**THE EXERCISE**
Render the rows between the line holding "has width=1040, height=803." and the line holding "pyautogui.click(x=162, y=537)", inclusive, as a Markdown table with the columns n and Line, where n numbers each line and blank lines are skipped.

(Item coordinate data)
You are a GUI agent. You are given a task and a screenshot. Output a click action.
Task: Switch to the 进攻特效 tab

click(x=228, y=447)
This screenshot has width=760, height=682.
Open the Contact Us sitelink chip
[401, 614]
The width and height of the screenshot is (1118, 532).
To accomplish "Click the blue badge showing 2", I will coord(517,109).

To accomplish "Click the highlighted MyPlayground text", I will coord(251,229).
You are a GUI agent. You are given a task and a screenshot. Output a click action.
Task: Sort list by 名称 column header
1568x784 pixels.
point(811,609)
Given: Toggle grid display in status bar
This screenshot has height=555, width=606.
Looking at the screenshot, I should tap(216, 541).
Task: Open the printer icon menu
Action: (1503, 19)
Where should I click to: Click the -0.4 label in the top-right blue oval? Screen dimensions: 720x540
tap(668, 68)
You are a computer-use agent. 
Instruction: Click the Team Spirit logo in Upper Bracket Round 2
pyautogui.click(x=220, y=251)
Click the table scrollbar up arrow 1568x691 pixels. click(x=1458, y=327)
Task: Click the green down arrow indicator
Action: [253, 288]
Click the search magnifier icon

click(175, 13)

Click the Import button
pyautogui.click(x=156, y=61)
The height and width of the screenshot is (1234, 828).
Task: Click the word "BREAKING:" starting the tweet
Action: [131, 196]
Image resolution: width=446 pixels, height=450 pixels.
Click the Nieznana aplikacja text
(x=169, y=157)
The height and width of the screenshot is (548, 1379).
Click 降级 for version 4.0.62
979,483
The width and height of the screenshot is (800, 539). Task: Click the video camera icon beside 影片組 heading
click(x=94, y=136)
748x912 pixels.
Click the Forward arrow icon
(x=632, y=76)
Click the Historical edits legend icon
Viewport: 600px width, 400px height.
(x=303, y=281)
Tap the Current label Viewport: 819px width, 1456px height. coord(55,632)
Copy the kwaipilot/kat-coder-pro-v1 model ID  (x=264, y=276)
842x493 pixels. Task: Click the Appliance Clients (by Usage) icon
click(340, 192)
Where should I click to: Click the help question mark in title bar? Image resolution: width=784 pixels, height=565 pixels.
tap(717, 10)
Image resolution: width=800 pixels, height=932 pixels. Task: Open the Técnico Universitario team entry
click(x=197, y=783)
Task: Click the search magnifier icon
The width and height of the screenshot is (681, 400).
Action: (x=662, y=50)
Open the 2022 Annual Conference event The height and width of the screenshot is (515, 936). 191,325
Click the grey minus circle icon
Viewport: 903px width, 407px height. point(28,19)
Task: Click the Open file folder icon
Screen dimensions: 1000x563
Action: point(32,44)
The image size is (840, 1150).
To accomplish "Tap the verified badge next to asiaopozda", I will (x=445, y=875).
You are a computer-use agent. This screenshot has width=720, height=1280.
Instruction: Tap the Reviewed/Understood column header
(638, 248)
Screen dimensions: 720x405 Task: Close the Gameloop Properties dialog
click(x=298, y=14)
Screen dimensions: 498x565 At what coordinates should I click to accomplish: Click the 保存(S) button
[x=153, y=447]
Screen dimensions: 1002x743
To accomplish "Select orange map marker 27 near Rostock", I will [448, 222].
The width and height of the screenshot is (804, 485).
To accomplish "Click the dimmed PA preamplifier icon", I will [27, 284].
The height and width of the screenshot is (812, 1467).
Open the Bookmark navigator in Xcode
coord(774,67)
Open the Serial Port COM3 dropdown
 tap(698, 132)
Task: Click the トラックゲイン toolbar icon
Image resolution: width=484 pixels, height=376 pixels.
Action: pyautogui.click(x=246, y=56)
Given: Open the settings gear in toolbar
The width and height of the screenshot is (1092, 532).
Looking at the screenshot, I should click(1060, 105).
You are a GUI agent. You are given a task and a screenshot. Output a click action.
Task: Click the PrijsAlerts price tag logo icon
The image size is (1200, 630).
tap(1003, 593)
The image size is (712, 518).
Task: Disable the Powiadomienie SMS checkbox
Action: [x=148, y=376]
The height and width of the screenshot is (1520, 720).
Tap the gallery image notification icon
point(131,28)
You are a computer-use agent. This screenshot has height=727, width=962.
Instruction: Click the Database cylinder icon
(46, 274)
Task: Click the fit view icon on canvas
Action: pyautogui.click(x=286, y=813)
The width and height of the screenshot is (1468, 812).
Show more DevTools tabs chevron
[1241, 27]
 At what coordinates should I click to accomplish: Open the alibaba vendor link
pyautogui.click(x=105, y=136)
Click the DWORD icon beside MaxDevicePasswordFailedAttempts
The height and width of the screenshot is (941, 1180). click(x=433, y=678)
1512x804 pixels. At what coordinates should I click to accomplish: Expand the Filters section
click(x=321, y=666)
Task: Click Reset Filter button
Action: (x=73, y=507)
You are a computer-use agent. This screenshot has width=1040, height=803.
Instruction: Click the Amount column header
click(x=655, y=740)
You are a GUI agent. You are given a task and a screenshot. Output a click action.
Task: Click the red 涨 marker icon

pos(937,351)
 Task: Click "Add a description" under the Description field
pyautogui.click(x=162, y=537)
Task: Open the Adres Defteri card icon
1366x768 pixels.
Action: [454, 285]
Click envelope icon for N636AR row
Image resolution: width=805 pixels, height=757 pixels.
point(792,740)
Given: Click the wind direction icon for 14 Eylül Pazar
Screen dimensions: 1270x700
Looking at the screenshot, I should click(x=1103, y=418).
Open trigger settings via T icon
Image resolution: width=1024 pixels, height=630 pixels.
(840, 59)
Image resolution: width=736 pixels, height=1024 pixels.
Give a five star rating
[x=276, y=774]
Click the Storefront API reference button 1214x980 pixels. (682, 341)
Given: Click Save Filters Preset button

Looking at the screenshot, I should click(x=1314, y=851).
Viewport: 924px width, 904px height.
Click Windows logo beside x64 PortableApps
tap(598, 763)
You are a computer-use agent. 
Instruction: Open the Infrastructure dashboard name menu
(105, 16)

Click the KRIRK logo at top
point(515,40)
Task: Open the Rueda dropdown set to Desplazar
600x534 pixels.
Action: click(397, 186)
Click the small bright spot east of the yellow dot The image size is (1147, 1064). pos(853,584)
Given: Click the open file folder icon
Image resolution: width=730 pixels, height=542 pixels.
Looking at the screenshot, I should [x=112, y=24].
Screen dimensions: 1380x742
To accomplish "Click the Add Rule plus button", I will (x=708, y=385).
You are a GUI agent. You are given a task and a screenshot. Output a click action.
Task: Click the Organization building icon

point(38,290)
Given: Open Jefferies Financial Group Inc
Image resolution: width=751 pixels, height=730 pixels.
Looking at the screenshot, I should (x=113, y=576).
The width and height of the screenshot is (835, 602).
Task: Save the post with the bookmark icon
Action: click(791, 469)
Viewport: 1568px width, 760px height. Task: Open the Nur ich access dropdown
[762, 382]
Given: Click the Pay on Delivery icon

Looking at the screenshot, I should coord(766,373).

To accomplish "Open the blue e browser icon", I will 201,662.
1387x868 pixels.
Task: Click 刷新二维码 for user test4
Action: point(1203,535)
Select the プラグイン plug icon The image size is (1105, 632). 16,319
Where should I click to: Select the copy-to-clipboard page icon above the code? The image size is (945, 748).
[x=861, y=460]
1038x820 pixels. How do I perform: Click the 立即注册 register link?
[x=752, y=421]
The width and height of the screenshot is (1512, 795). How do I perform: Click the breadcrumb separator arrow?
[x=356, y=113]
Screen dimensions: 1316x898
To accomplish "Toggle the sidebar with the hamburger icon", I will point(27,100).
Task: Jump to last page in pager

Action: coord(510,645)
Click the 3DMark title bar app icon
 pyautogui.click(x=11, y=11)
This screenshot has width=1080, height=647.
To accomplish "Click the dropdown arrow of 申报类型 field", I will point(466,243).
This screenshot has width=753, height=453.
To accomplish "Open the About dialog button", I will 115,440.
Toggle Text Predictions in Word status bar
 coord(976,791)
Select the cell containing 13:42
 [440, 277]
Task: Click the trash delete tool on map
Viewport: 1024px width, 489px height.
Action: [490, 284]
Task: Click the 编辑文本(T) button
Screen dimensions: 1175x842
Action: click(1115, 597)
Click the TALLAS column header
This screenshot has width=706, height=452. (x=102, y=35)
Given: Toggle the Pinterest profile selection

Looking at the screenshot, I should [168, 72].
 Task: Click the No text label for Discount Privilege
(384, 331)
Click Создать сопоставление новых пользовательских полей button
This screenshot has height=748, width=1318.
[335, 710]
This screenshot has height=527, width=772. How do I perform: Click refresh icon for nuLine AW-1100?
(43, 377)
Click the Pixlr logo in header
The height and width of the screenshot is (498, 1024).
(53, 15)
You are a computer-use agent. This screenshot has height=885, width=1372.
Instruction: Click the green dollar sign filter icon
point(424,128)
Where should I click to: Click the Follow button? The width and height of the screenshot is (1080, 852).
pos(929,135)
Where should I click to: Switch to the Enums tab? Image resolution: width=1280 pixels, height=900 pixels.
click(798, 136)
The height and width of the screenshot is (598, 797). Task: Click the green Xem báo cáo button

**OUTPUT OF THE TASK**
| n | Line |
|---|---|
| 1 | You are a computer-use agent. This screenshot has width=1040, height=803. |
| 2 | Instruction: Click the Amount column header |
| 3 | click(x=655, y=740) |
| 4 | You are a GUI agent. You are given a task and a screenshot. Output a click action. |
| 5 | Task: Click the red 涨 marker icon |
| 6 | pos(937,351) |
| 7 |  Task: Click "Add a description" under the Description field |
| 8 | pyautogui.click(x=162, y=537) |